» GIVEN PROBLEM: Can you convert the data below into a Markdown table with a "No." column for the row number and an "Entry" column for the line itself, leaving out any blank lines?

» ROWS:
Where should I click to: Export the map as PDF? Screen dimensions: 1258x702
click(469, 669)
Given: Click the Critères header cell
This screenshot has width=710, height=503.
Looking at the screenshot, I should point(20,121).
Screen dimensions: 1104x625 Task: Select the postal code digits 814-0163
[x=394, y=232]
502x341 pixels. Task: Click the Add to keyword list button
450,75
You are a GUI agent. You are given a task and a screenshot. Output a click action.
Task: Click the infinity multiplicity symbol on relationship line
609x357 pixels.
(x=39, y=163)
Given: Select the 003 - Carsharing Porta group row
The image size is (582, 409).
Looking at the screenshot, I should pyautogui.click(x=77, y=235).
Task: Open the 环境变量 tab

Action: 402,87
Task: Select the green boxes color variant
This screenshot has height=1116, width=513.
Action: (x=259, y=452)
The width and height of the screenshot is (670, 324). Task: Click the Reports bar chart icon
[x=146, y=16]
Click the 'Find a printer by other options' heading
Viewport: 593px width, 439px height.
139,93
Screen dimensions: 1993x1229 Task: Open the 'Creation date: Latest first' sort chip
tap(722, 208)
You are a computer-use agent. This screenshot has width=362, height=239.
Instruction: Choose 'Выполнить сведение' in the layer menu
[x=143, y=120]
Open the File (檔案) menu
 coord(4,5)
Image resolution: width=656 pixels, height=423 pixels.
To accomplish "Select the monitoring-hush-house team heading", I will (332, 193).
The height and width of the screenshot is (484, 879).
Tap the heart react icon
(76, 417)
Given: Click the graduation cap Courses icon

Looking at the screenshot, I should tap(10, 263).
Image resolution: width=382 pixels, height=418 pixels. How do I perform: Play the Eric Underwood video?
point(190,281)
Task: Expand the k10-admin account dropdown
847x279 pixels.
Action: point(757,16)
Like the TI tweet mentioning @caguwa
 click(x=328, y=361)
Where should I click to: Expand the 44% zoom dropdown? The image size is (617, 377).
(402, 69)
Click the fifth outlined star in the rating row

» FINAL RESULT:
| No. | Entry |
|---|---|
| 1 | Where should I click to: Export the map as PDF? Screen dimensions: 1258x702 |
| 2 | click(469, 669) |
| 3 | Given: Click the Critères header cell |
| 4 | This screenshot has width=710, height=503. |
| 5 | Looking at the screenshot, I should point(20,121). |
| 6 | Screen dimensions: 1104x625 Task: Select the postal code digits 814-0163 |
| 7 | [x=394, y=232] |
| 8 | 502x341 pixels. Task: Click the Add to keyword list button |
| 9 | 450,75 |
| 10 | You are a GUI agent. You are given a task and a screenshot. Output a click action. |
| 11 | Task: Click the infinity multiplicity symbol on relationship line |
| 12 | 609x357 pixels. |
| 13 | (x=39, y=163) |
| 14 | Given: Select the 003 - Carsharing Porta group row |
| 15 | The image size is (582, 409). |
| 16 | Looking at the screenshot, I should pyautogui.click(x=77, y=235). |
| 17 | Task: Open the 环境变量 tab |
| 18 | Action: 402,87 |
| 19 | Task: Select the green boxes color variant |
| 20 | This screenshot has height=1116, width=513. |
| 21 | Action: (x=259, y=452) |
| 22 | The width and height of the screenshot is (670, 324). Task: Click the Reports bar chart icon |
| 23 | [x=146, y=16] |
| 24 | Click the 'Find a printer by other options' heading |
| 25 | Viewport: 593px width, 439px height. |
| 26 | 139,93 |
| 27 | Screen dimensions: 1993x1229 Task: Open the 'Creation date: Latest first' sort chip |
| 28 | tap(722, 208) |
| 29 | You are a computer-use agent. This screenshot has width=362, height=239. |
| 30 | Instruction: Choose 'Выполнить сведение' in the layer menu |
| 31 | [x=143, y=120] |
| 32 | Open the File (檔案) menu |
| 33 |  coord(4,5) |
| 34 | Image resolution: width=656 pixels, height=423 pixels. |
| 35 | To accomplish "Select the monitoring-hush-house team heading", I will (332, 193). |
| 36 | The height and width of the screenshot is (484, 879). |
| 37 | Tap the heart react icon |
| 38 | (76, 417) |
| 39 | Given: Click the graduation cap Courses icon |
| 40 | Looking at the screenshot, I should tap(10, 263). |
| 41 | Image resolution: width=382 pixels, height=418 pixels. How do I perform: Play the Eric Underwood video? |
| 42 | point(190,281) |
| 43 | Task: Expand the k10-admin account dropdown |
| 44 | 847x279 pixels. |
| 45 | Action: point(757,16) |
| 46 | Like the TI tweet mentioning @caguwa |
| 47 |  click(x=328, y=361) |
| 48 | Where should I click to: Expand the 44% zoom dropdown? The image size is (617, 377). |
| 49 | (402, 69) |
| 50 | Click the fifth outlined star in the rating row |